Revenue fell 2.3% to $173.5 million year over year, coming in below the consensus expectation of $174.6 million. Core spot revenue came from telecommunication and automobile sources, which saw increases of 68% and 9%, respectively. Political revenue fell from $9.5 million in 2012 to $1.2 million this year. Advertisement revenue, including political, fell 4%.

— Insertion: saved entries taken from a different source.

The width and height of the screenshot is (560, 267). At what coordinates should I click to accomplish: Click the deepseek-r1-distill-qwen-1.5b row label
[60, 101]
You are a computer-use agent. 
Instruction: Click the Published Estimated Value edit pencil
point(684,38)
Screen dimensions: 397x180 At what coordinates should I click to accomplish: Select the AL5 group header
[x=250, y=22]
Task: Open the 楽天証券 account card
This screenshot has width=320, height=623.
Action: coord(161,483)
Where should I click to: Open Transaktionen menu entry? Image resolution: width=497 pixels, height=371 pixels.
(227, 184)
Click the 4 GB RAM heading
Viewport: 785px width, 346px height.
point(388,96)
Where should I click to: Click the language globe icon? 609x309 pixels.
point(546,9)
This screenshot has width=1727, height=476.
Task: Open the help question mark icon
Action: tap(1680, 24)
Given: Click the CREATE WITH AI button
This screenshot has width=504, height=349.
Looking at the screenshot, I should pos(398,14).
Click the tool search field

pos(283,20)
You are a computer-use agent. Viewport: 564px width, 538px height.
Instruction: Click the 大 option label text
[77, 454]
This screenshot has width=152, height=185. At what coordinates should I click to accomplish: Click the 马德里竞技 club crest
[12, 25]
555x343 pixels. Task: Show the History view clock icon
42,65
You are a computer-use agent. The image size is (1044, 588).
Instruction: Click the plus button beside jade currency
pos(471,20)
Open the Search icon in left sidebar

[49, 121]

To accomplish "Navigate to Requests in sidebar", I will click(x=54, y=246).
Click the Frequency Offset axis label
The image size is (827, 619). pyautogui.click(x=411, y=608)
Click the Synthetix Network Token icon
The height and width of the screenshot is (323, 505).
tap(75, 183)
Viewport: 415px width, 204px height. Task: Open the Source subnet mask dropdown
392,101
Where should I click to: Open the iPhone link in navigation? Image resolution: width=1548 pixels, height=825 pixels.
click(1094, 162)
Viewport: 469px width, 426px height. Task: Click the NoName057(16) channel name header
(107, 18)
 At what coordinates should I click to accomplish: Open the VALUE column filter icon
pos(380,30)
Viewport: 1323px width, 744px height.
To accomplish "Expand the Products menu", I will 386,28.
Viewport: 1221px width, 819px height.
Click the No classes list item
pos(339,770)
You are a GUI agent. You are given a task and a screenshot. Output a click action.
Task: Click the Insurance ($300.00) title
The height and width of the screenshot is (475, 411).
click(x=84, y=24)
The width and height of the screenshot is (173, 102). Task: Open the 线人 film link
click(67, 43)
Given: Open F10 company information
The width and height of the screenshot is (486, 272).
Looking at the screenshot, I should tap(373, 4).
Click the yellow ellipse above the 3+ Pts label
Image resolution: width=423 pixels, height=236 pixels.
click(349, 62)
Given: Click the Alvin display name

"EBITDA was slightly below our expectation (at $56MM vs. our $57MM) but importantly, expenses were actually better than expected when we exclude GCI-related transaction costs (which we had not incorporated into our model)," wrote Wells Fargo Senior Analyst Marci Ryvicker in a note.The television company would have reported earnings of $0.24 a share but came in lower after Gannett acquisition costs pushed the earnings down to $0.21, to meet expectations. The pending deal required Belo to pay net of tax of $2.7 million, or $0.03 per share. Gannet announced July 8th that it would be acquiring all outstanding Belo shares for $13.75, bring the acquisition price to $1.5 billion. Gannett will become the fourth largest major network affiliate owner as it takes control of ABC, CBS, NBC and FOX television stations. No conference call was held due to the Gannett acquisition. -- Written by Robert Arenella in New York >To contact the writer of this article, click here: Robert Arenella.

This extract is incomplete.